There are plenty of virtual reality (VR) videogames that have puzzle elements to them, either as a core mechanic or as an additional bit of brain teasing. For the true puzzle aficionado, additional extras such as storyline or multiplayer options aren’t so much of a concern if there’s enough variety and difficulty to provide a worthwhile challenge. Enter Hurl VR, a title that mixes light sporting skill with puzzle gameplay for a unique, but short lived experience.
The aim of Hurl VR is simple, all you need to do is get a ball in a goal. This is made all the more difficult by a range of additional features that must be utilised in a certain pattern. You need to ricochet the ball off blue panels prior to hitting the goal, if they’re not all hit then the level isn’t completed. This is then further complicated by yellow panels which can launch the ball, and wormholes which transport it to another location.
The true test in Hurl VR isn’t so much figuring out where to start as it is about getting the shot correct. This is pure physics-based puzzling at its best. The goal might only be a short distance away but the location of the panels means that each level requires careful use of power and angles to get that perfect shot. If you’re out by a few degrees, or launch the ball with too much force and the shot might just sail past the target. So to get that perfect angle requires good use of the roomscale environment.
Some levels might need you to step further back on the platform you’re on, while others may need you to move towards the edge. Due to the physical nature of the gameplay some levels might be easier for someone who’s tall, with others offering those of a smaller stature a better chance of completion. Because of this Hurl VR isn’t just a test of your grey matter, it really makes you think about your body position to get the most effective bounce from each panel.

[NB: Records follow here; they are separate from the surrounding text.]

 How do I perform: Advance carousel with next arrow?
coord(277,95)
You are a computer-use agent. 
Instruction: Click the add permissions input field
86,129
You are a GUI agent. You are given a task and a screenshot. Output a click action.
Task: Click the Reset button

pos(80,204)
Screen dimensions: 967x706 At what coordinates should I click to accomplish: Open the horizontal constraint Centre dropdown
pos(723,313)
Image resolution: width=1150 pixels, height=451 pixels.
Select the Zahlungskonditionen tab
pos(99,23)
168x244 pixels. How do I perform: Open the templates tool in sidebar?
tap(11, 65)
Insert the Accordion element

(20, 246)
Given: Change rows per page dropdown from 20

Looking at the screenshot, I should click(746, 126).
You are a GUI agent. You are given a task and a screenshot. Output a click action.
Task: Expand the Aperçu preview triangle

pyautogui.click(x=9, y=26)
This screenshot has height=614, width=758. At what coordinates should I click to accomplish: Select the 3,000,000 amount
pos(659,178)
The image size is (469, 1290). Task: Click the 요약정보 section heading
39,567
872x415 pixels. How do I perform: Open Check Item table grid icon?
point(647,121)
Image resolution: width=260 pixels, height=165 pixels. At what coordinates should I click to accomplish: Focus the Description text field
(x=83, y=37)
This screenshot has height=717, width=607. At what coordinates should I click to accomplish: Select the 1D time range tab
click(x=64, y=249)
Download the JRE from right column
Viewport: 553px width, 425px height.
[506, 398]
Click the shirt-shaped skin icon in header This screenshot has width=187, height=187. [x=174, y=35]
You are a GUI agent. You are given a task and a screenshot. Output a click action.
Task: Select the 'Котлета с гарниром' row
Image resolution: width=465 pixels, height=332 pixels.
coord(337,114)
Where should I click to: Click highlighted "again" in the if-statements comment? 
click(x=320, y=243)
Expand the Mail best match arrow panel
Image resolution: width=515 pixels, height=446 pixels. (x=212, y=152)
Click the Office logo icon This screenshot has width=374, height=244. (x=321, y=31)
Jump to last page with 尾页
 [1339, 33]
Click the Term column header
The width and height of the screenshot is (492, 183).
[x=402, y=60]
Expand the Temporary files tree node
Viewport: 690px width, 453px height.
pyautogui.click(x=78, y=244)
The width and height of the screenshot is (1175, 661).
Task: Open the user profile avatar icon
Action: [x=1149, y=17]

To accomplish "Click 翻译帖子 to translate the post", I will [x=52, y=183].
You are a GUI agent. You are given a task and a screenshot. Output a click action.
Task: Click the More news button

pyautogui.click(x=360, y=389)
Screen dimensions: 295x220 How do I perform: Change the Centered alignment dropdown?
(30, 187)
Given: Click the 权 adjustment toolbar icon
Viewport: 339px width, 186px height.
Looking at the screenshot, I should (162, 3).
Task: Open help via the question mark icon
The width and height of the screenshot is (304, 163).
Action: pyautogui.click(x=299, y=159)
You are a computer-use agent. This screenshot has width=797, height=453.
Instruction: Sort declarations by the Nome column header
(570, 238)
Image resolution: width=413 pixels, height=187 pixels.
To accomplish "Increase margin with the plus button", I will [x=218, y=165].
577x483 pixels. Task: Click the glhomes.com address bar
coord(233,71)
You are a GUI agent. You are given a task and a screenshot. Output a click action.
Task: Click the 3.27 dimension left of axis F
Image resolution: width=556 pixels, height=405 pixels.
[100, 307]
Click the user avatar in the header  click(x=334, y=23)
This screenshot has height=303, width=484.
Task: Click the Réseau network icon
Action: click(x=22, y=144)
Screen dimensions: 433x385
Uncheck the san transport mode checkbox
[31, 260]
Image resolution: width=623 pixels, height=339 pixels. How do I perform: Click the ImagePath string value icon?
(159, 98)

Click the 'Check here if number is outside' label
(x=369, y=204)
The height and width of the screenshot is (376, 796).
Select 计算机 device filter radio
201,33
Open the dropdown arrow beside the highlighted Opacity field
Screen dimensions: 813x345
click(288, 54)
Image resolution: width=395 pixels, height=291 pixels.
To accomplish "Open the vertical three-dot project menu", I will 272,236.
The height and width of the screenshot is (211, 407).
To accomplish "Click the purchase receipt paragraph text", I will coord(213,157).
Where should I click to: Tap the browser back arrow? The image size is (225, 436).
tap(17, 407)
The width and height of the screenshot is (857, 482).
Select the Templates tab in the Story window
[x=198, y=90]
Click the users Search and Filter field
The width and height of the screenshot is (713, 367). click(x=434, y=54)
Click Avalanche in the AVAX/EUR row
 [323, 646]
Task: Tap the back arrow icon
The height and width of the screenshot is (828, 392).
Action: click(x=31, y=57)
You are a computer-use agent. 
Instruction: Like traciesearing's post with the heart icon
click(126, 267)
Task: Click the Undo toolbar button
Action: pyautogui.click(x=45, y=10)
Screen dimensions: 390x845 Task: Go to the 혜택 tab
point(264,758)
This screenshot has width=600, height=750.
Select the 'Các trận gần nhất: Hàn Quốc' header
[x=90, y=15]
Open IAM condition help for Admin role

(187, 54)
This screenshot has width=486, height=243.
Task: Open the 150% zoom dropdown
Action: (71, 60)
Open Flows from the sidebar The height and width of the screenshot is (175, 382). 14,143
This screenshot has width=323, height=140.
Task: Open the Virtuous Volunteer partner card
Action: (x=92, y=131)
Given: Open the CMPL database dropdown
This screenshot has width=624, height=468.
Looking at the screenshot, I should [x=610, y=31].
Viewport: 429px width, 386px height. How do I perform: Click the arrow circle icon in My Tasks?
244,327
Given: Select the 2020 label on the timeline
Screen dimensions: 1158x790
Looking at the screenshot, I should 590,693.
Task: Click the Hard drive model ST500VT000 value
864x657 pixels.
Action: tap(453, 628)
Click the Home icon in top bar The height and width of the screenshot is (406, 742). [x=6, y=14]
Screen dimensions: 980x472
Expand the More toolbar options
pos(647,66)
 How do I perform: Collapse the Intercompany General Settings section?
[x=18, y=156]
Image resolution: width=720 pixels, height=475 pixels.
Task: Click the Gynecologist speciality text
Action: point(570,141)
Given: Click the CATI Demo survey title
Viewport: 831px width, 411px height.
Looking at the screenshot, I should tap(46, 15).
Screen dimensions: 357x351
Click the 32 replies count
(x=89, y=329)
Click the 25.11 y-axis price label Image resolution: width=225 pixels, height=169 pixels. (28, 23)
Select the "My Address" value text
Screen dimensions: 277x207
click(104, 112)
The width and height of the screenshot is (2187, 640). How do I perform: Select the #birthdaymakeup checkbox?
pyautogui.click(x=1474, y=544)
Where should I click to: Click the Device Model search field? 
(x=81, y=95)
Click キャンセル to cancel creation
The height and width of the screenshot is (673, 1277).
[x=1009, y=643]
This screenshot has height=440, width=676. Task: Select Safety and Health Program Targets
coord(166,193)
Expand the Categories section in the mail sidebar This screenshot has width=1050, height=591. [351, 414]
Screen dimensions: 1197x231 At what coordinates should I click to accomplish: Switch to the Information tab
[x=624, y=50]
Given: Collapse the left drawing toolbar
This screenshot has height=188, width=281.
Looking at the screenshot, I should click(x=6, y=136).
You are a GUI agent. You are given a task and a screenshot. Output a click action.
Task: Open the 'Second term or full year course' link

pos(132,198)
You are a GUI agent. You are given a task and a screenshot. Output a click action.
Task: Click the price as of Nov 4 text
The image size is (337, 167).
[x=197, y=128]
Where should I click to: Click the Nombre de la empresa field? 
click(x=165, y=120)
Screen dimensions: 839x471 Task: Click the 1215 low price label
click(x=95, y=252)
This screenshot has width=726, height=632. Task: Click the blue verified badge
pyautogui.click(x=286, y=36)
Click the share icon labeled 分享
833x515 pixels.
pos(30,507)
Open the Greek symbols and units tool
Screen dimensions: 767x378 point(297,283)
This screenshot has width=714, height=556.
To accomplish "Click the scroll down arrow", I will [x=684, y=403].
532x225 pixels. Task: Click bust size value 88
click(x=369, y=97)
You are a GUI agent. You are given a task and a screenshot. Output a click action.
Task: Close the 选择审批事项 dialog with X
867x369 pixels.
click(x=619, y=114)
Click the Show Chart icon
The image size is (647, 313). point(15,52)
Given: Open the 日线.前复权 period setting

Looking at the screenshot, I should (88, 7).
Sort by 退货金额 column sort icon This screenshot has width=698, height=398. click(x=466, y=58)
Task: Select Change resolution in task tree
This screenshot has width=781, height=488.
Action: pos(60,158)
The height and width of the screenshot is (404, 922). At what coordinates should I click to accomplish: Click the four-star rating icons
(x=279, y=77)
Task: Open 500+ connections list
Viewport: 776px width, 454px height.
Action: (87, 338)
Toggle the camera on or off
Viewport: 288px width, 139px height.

This of course can lead to frustration, especially on the later levels when the panels start moving, so timing the shot becomes even more crucial. You can throw ball after ball and just miss that sweet spot to begin the chain of bounces. To help, developer Rusty Oak has added some assists to help in those times of woe. There’s Trail, which gives you the best line to complete the level. Pull-in, which adds a magnetic halo around the goal to grab the ball should it get close enough. And Timestop, to pause those pesky moving panels. All of the assists have a limited time so they need to be used wisely, or if you can help it not at all. Completing a puzzle you’re stuck on using the assists gives a sense of relief but it’s nothing compared to the satisfaction of beating a level on your own.
Hurl VR is great fun, so much so that you’ll probably finish it in one sitting – completing it took just under one hour for this review. The other issue is the lack of replay elements, as once you’ve successfully played through all 30 levels there are no additional features – apart from achievements – to entice you to replay the videogame. Aside from that Hurl VR is a finely polished title, with good looking sci-fi visuals and solid physics-based gameplay.